Moss, Miriam. Girl on a Plane. Boston: Houghton, Mifflin, Harcourt, 2016. 978-0544783997. $17.99. 288 p. Gr. 8 and up.
Miriam Moss’s fictional account of her own experience as a hostage is truly captivating. Set in 1970, the plot centers around teenager Anna’s flight to her boarding school in England after visiting her family in Bahrain. Due to recent events involving planes being taken hostage by the Popular Front for the Liberation of Palestine (PFLP), Anna worries that her plane could face the same fate. Sadly, her premonition comes to pass and her plane is taken hostage and rerouted to an airstrip in Jordan. Passengers are kept on the plane with limited food and water, used for propaganda photos, and told that their plane will be blown up if the British government does not release a Palestinian hostage. Anna’s friendship with another teen and a younger child are sweet and realistic, and Moss gives Anna strength but also moments of vulnerability. The story moves quickly and will easily keep the attention of young teens looking for an exciting read, but it has the added bonus of highlighting and describing a period in history that might not be well-known to today’s teens. THOUGHTS: Highly recommend this title for middle school and high school libraries as an engaging and memorable historical fiction.
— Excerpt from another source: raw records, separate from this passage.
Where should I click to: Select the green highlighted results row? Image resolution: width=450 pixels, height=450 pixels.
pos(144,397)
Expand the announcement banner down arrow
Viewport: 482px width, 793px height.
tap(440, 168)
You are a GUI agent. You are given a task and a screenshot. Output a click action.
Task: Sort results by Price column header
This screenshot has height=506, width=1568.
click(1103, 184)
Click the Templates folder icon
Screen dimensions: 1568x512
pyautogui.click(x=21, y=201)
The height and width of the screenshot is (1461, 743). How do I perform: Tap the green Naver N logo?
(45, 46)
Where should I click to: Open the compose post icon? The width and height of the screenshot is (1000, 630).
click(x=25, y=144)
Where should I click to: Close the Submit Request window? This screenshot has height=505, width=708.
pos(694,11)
Historical Fiction (1970s Middle East) Lindsey Myers, Shady Side Academy Senior School
This was a fast and interesting read, and did make me want to research more about this time period and what was going on with Palestine and Israel in the early 1970s. This is an excellent title to pair with a nonfiction piece or account of the hostage situations. Miriam Moss includes a short chapter at the end describing her own personal memories of her time as a hostage, and this adds an important layer to a student’s understanding of the story. This is also a good read for reluctant readers, as it is short and plot-driven.
Pink, Randi. Into White. New York: Feiwel and Friends, 2016. 978-1-250-07021-0. $17.99. Gr. 9-12.
Latoya Williams is one of the few black students in her Montgomery, Alabama, high school. After a bullying incident with another black student, devout Toya prays to be white, assuming it will fix all of her problems. As she says, “Black skin was filled with so many barriers, so many restrictions…” (77). The next day, Toya wakes up changed with glittering blonde hair and ivory skin. With a new attitude, Toya is ready to conquer everything from the popular crowd to her bickering parents. With the help of her gifted brother Alex, Toya enters school as Katarina and begins living day to day as a white girl. At first she feels powerful in her new skin, but soon she learns that the life she desires is far from perfect. Soon, Toya finds that the time she’s focused on herself has alienated her from the people that matter most to her, especially Alex. THOUGHTS: While at times somewhat predictable and generalized, Into White explores very important themes on race, gender, and consent that could lead to larger important discussions in the classroom.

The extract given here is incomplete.